BRIEF 1 » Reproduce the Saturday passage below in full, word for word.

GIVEN PASSAGE »
● ● ● ● ●
Saturday, February 28, 2009

#(*&$#%^(*$%(&^$)*(#!@$*_

Today is notable for 3 things:
1. Clooney jumped on the couch all by himself. Awww. He's a big boy now.
2. I did not kill my children as I so deeply desired.
3. It's not f%^&*ing Sunday

It was a blow to me, I will be honest. After listening to my children bitch, whine and moan all morning, M and I decided to take them to the Chili/Gumbo Showdown at South. We know they don't eat chili or gumbo, Mom. But, there was an inflatable playground, balloons, and such crap that usually interests children. Plus, it was a nice walk around on an otherwise soggy day.
Then, M and I got to listen to the children whine, bitch and moan through that. How, exactly, does S think I can fix mud on the ground? What magical freaking powers do I have to stop the water from turning dirt into mud?
What is going through my head right now makes Christian Bale look like a Victorian Treatise in Manners.
So, tonight, after they had bitched and whined and moaned all afternoon, I was cleaning dishes and filled with a sense of Zen. I rolled my eyes to M, who said to me, "It's going to be ok. I had to remind myself today that sitting around with the family isn't so bad. Sure, it was annoying, and sure they didn't stop fighting. And sure, they didn't obey, help, or in any way contribute anything positive today, but it's going to be ok."
And, me, in my stardazed eyes, enhanced by the effects of one rum and Coke Zero, replied dreamily, "I know. And I know because tomorrow, there is school."
● ● ● ● ●
EXTRACTED DATA »
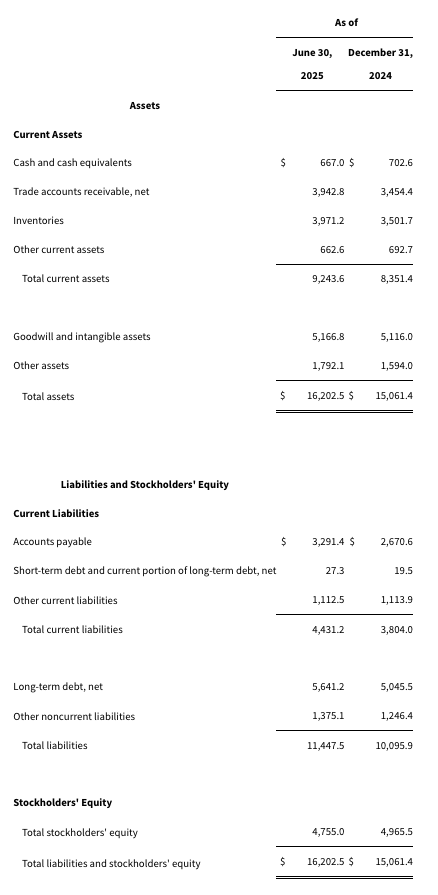Select the Other assets value 1,792.1
Image resolution: width=438 pixels, height=895 pixels.
(328, 365)
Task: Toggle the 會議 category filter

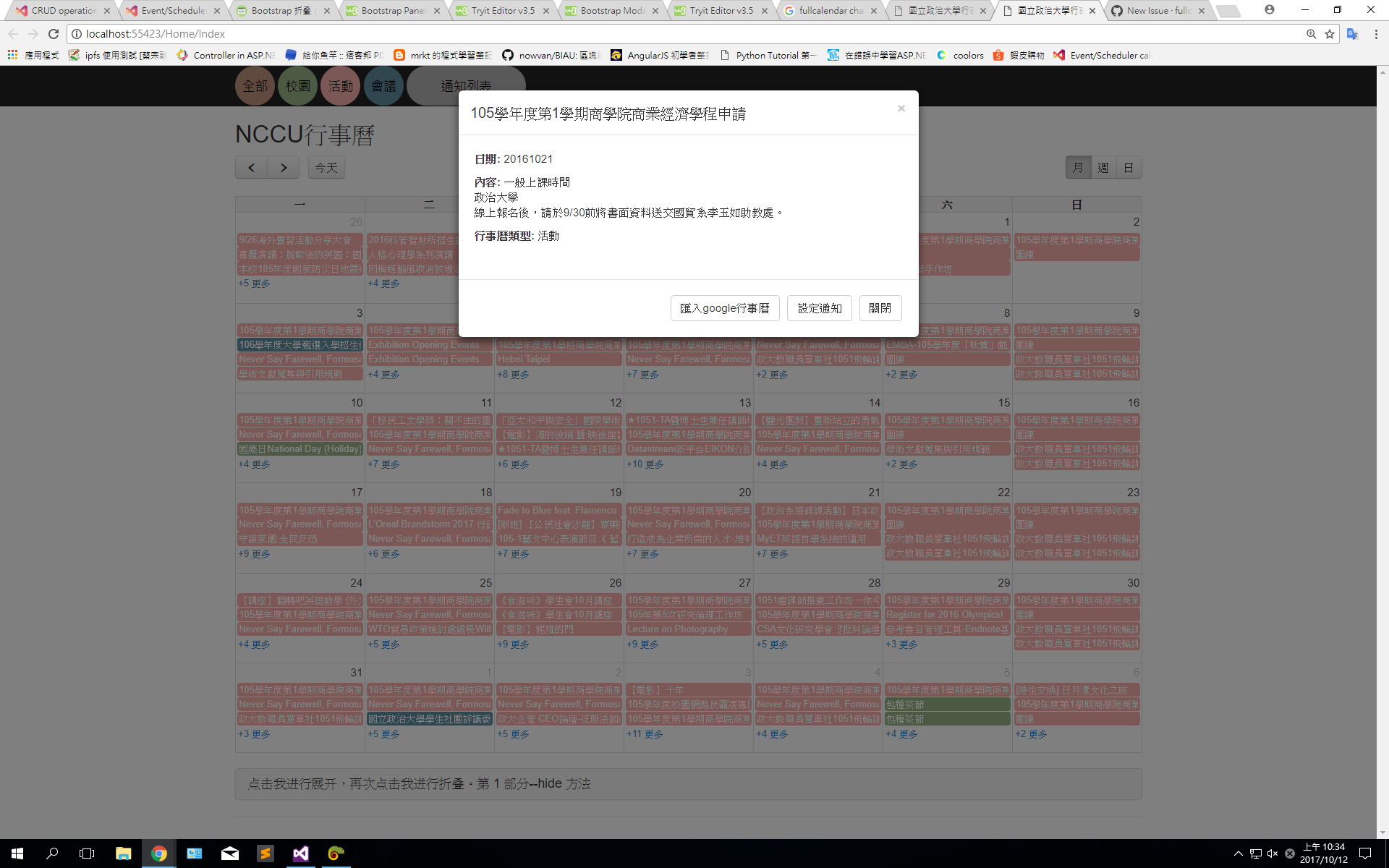Action: coord(383,85)
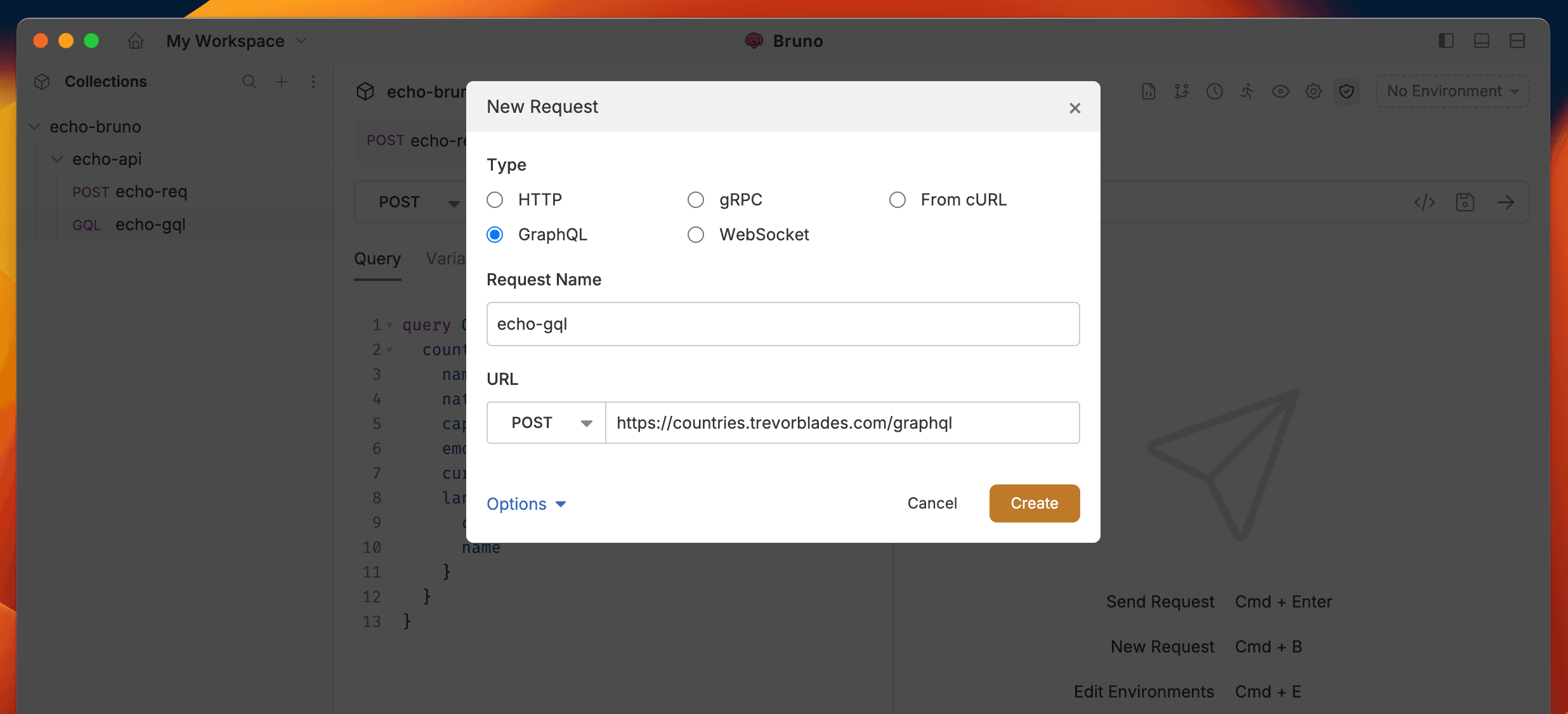This screenshot has height=714, width=1568.
Task: Create a new collection with the plus icon
Action: coord(282,81)
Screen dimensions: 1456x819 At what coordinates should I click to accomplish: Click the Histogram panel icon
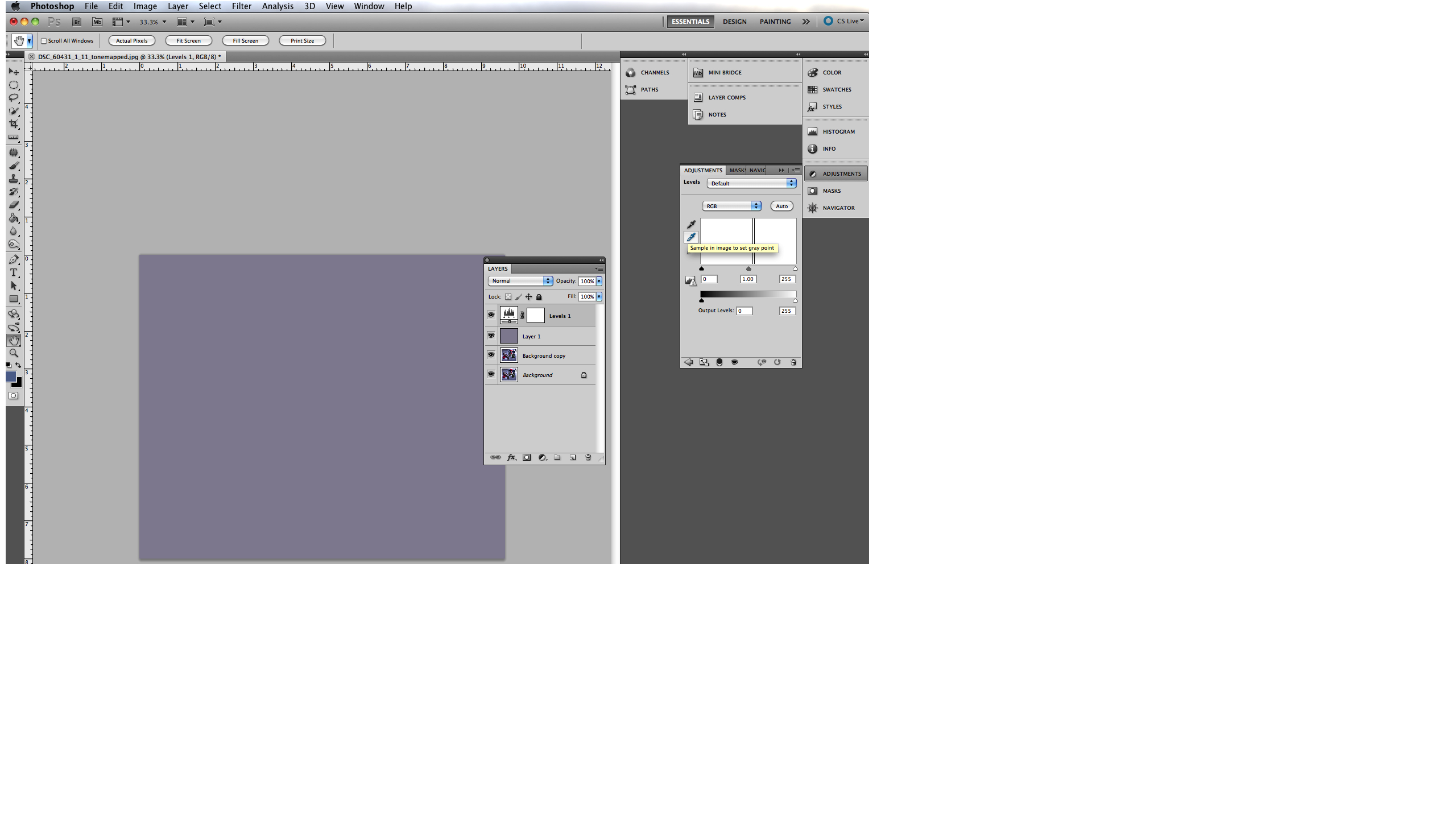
● ● ● ● ●
BRIEF 2 » Tally the lines in the entries above that contain the word "icon" and reply with only that number.

EXERCISE OUTPUT 1 »
Saturday, February 28, 2009

#(*&$#%^(*$%(&^$)*(#!@$*_

Today is notable for 3 things:
1. Clooney jumped on the couch all by himself. Awww. He's a big boy now.
2. I did not kill my children as I so deeply desired.
3. It's not f%^&*ing Sunday

It was a blow to me, I will be honest. After listening to my children bitch, whine and moan all morning, M and I decided to take them to the Chili/Gumbo Showdown at South. We know they don't eat chili or gumbo, Mom. But, there was an inflatable playground, balloons, and such crap that usually interests children. Plus, it was a nice walk around on an otherwise soggy day.
Then, M and I got to listen to the children whine, bitch and moan through that. How, exactly, does S think I can fix mud on the ground? What magical freaking powers do I have to stop the water from turning dirt into mud?
What is going through my head right now makes Christian Bale look like a Victorian Treatise in Manners.
So, tonight, after they had bitched and whined and moaned all afternoon, I was cleaning dishes and filled with a sense of Zen. I rolled my eyes to M, who said to me, "It's going to be ok. I had to remind myself today that sitting around with the family isn't so bad. Sure, it was annoying, and sure they didn't stop fighting. And sure, they didn't obey, help, or in any way contribute anything positive today, but it's going to be ok."
And, me, in my stardazed eyes, enhanced by the effects of one rum and Coke Zero, replied dreamily, "I know. And I know because tomorrow, there is school."

EXERCISE OUTPUT 2 » 2